Est-il possible de mettre un terme à l’hégémonie de Batman, Superman ou Spider Man sur l’imaginaire africain ?
Est-il possible que Guardian Prime, le Superman africain, protecteur du genre humain, crée en 2013 par Jide Martins de Comic Republic, puisse rivaliser aux Quatre Fantastiques, Spider-Man, Hulk, Iron Man ou encore les X-Men crées dans les années 60 par Stan Lee et Jack Kirby de Marvel Comics?
Kweti, le premier Super-héros africain publié en 2014 par Loyiso Mkize, peut-il rivaliser avec Batman de Marvel Comics ?
A ces questions rhétoriques, je réponds OUI ! Comme je l’ai souligné dans un précédent post, il s’agit davantage d’un enjeu symbolique qu’économique. La perception que l’on a du monde influence considérablement notre représentation au monde. Ce qu’on pense définit ce qu’on est et dans une large mesure ce qu’on a. En effet, l’imaginaire est un facteur déterminant pour booster l’action. Or la bande dessinée ou le cinéma d’animation a cette capacité, à travers les superhéros qu’elle peint, d’insuffler la confiance en soi et la fierté d’être africains à chacun de nos enfants.
Ces derniers ne se verront plus seulement comme des vaincus, des rescapés, des malnutris, des naufragés mais se verront comme des conquérants, des sauveurs, des bienfaiteurs, des personnes capables d’impacter positivement le monde.
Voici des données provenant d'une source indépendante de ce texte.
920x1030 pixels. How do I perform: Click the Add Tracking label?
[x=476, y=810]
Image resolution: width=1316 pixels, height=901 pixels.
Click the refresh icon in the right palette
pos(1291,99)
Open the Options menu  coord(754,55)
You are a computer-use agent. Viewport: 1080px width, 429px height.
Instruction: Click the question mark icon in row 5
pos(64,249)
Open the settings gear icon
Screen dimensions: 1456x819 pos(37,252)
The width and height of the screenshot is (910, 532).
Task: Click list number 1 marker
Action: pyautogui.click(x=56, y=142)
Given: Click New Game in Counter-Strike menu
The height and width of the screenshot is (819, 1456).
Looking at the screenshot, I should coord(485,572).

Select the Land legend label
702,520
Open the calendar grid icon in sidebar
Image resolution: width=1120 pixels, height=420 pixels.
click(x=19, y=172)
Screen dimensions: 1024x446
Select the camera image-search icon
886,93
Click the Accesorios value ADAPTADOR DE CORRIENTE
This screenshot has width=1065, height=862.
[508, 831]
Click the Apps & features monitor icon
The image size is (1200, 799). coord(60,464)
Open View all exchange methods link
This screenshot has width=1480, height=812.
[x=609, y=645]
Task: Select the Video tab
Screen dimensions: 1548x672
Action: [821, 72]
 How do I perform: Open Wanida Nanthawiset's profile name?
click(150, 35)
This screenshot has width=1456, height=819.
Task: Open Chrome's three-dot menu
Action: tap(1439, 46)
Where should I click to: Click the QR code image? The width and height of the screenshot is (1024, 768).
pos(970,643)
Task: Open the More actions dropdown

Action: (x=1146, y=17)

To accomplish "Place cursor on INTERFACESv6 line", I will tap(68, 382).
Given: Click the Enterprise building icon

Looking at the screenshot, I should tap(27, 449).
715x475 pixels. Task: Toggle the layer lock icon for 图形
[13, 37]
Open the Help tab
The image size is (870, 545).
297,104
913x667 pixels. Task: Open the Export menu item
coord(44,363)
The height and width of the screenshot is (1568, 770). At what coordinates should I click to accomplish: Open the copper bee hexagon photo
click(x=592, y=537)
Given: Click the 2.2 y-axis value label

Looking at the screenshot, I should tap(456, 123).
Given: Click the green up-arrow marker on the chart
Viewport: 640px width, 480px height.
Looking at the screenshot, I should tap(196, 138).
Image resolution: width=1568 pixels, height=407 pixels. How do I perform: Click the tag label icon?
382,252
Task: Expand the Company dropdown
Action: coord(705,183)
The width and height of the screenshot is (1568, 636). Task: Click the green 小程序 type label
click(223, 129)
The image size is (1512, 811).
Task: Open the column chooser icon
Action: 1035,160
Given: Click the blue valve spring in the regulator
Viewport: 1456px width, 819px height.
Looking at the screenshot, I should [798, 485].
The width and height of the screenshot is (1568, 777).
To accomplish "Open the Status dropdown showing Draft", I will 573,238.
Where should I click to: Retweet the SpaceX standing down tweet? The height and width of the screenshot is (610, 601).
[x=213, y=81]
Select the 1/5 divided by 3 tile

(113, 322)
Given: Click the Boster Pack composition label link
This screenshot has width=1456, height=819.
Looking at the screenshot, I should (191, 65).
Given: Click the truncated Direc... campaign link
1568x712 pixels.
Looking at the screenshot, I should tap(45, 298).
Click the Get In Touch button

Et c’est là que ça change tout. Parce qu’à partir du moment où on a confiance en soi, on est capable n’importe quoi. Quand on est capable de rêver grand et bien, l’impossible devient possible. Si vous croyez que vous pouvez faire quelque chose, alors c’est possible. La seule limite existante est celle que vous vous mettez.
« Nous devons d’abord faire en sorte de changer le regard misérabiliste que beaucoup portent souvent sur nos pays» , observe à cet effet le dessinateur nigérian Roye Okupe, cofondateur de YouNeek Studios.
Dans les années à venir, Jide Martins espère voir le nom Comic Republic devenir une référence aux cotés de nom comme DC et Marvel. Et aussi que les enfants, dans leur jeu ou moment de doute, pourront dire : « Que ferait Ananse ? Guardian Prime ? Kwesi ?..
Mais pour y parvenir, il est important de lever certains freins et obstacles au développement de la bande dessinée sur le continent.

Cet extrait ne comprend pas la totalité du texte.